◆ **Problem to work on**
The required output is every line from the beginning of the entries below through the line that includes "Click the 3.65 draw odds", copied exactly.

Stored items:

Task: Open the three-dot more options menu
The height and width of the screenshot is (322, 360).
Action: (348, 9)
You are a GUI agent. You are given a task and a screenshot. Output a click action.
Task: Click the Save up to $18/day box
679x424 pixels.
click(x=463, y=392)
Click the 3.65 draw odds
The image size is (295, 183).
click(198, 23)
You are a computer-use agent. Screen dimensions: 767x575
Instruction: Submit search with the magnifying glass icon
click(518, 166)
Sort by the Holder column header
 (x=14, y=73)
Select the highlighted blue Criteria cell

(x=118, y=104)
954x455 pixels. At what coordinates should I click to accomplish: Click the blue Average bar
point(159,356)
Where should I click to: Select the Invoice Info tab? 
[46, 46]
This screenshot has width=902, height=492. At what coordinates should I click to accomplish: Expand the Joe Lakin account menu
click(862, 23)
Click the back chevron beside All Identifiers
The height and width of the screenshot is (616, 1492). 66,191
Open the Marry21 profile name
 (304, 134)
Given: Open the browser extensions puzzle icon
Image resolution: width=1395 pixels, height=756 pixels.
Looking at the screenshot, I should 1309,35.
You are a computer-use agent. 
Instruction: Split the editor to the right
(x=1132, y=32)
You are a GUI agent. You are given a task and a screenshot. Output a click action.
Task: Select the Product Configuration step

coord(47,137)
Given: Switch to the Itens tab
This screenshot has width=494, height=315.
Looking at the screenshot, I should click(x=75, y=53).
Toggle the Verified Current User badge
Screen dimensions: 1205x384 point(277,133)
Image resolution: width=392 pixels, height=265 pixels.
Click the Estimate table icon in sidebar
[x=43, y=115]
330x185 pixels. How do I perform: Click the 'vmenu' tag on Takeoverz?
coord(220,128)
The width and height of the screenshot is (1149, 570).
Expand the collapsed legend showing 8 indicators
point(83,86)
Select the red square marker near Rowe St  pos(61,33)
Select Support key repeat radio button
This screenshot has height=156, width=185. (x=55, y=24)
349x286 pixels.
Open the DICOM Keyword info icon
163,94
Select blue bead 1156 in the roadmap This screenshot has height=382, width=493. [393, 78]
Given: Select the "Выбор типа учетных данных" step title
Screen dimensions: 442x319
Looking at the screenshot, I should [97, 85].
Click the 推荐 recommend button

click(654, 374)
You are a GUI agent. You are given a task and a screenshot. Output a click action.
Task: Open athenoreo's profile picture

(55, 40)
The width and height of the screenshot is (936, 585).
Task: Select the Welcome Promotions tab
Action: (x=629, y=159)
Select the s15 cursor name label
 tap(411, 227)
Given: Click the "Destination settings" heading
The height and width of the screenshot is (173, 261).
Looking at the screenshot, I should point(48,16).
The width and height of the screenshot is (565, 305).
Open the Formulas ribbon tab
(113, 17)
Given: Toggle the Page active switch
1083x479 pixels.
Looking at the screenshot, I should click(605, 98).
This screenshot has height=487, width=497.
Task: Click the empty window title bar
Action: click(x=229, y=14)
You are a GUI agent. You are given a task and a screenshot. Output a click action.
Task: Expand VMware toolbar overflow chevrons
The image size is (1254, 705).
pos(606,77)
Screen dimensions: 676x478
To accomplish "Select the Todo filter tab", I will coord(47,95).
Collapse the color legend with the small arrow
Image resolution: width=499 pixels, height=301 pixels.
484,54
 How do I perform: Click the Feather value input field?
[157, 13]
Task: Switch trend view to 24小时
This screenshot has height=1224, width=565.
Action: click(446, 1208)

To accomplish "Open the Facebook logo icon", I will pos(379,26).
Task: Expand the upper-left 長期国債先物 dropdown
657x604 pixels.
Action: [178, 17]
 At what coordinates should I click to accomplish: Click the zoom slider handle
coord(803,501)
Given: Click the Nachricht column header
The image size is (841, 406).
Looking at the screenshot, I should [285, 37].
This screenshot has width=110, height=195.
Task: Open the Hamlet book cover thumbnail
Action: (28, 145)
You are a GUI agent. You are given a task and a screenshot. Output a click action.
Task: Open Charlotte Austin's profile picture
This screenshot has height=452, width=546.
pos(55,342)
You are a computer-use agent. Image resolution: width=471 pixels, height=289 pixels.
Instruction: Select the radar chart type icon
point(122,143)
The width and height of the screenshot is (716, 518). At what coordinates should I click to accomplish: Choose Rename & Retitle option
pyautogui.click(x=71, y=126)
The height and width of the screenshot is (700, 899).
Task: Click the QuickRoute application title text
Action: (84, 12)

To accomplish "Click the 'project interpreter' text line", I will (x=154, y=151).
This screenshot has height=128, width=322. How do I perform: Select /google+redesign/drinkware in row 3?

◆ **Answer box**
Task: Open the three-dot more options menu
The height and width of the screenshot is (322, 360).
Action: (348, 9)
You are a GUI agent. You are given a task and a screenshot. Output a click action.
Task: Click the Save up to $18/day box
679x424 pixels.
click(x=463, y=392)
Click the 3.65 draw odds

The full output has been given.